We live in a world of discovery where visual appetite reigns supreme. Window shopping, infinite scroll lists, and micro engagements using simple visual cues are the norm. Search engines traditionally interpret a textual query input and match items and/or documents ranked by their relevance to the input query. The relevance of the retrieved results is based on scoring the closeness of the input query to the matching items/documents. This traditional approach heavily constrains the user to provide a language-bounded interpretation of their implicit preferences such as style and aesthetic feel, which are not usually available in a shared vocabulary. Bridging this gap between inspiration and discovery by enabling visual first pivots in search is the goal of our work.
Let’s illustrate this with an example. A user has an ethnic Turkish themed living room and is looking to purchase pillows for their recently purchased butterscotch-colored couch. In tune with their personal style, the user starts off their search using “turkish throw pillow,” reviews the results and in the process identifies the specific pattern used in pillows from Turkey as “kilim.”
They attempt to search for this pillow using various combinations of textual queries such as “orange kilim pillows,” “orange throw kilim pillows” or even a broad search “kilim pillows” (results in Figures 1 and 2) which does not yield their desired result in the top results. Though the results were highly relevant and had the best match with the query text which has been provided, the result of matching items varies significantly for each of these queries, as all of the inventory is not being displayed, forcing the user to query over and over again to try and get the correct combination of query text.
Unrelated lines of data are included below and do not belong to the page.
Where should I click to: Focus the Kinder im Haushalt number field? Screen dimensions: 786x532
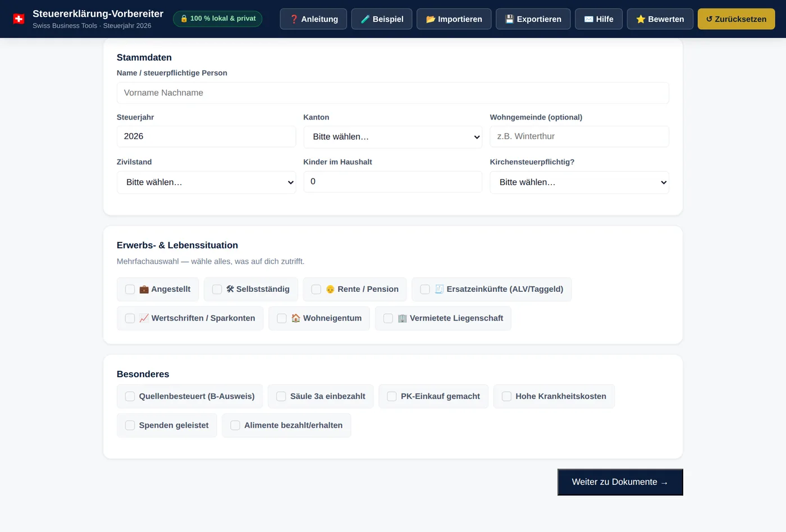393,182
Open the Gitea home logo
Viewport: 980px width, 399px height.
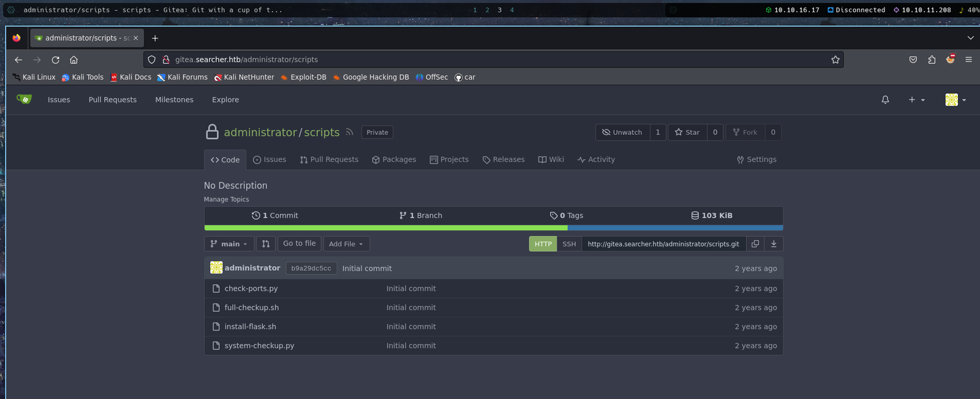coord(24,99)
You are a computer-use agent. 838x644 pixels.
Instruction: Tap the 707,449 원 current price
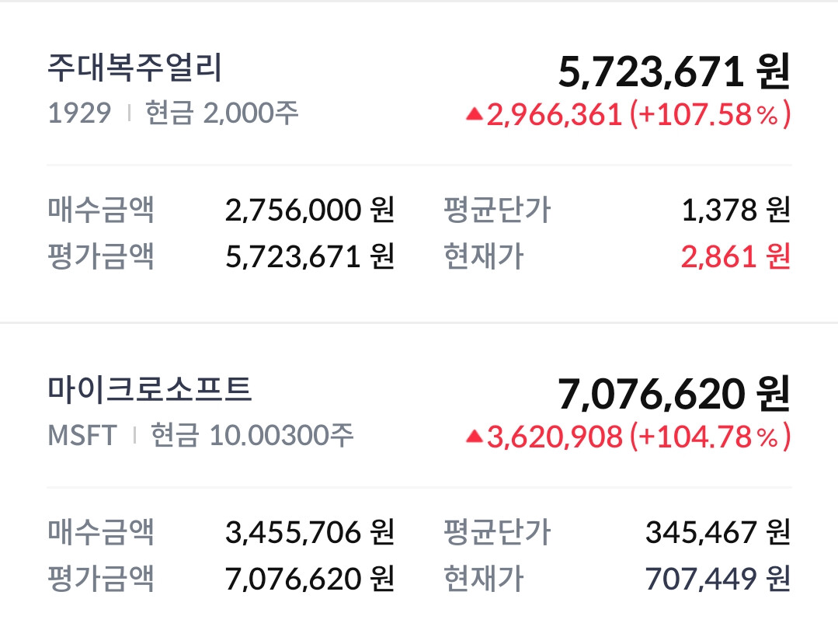718,578
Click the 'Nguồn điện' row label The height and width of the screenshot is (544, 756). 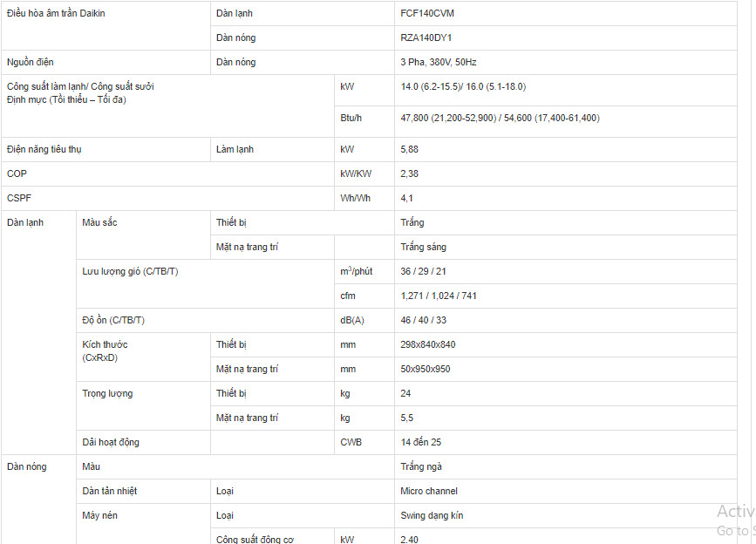[x=30, y=62]
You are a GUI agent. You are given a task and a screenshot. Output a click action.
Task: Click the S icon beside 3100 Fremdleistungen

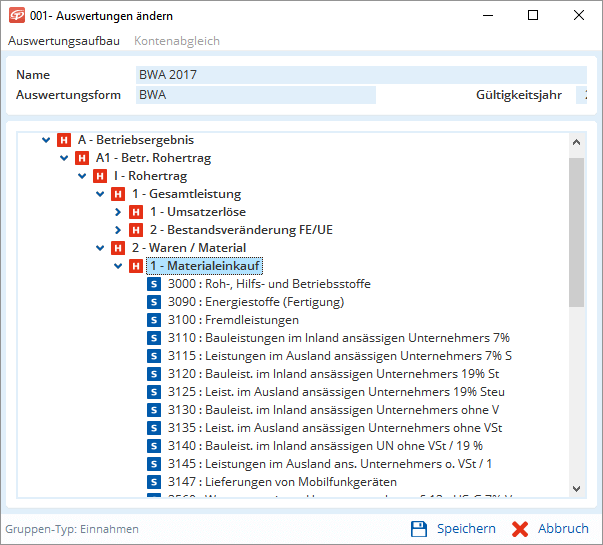[x=155, y=320]
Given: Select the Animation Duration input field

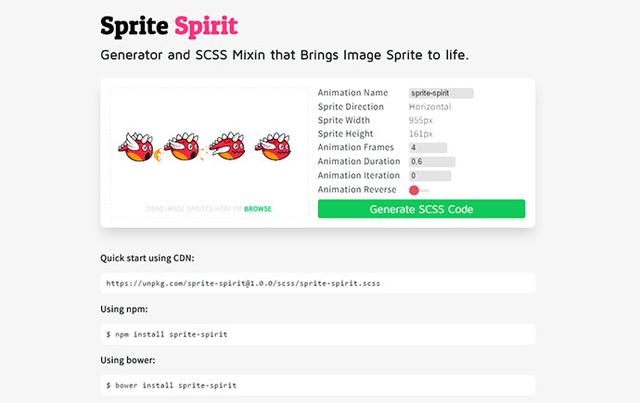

Thus, words fail to elicit the style preference that the buyer has intended to search for.
In such situations, we need to provide capabilities to help engage enthusiast customers by inviting them to browse their assortment in a more visually appealing methodologies allowing them to zero down on the item they love.
The following sections delve deeper into how the search team embraced this visual discovery and the mechanisms powering this new experience.
Search Query and Retrieval Methodology
The following describes how a query that is submitted by a user is matched against the listings created by the sellers. At a very high level, once the seller creates the listings, the metadata associated with the listing, such as its title, description, image and all its other attributes alongside interpreted data to help retrieve the listing efficiently, are all extracted and indexed for Cassini, eBay’s search engine .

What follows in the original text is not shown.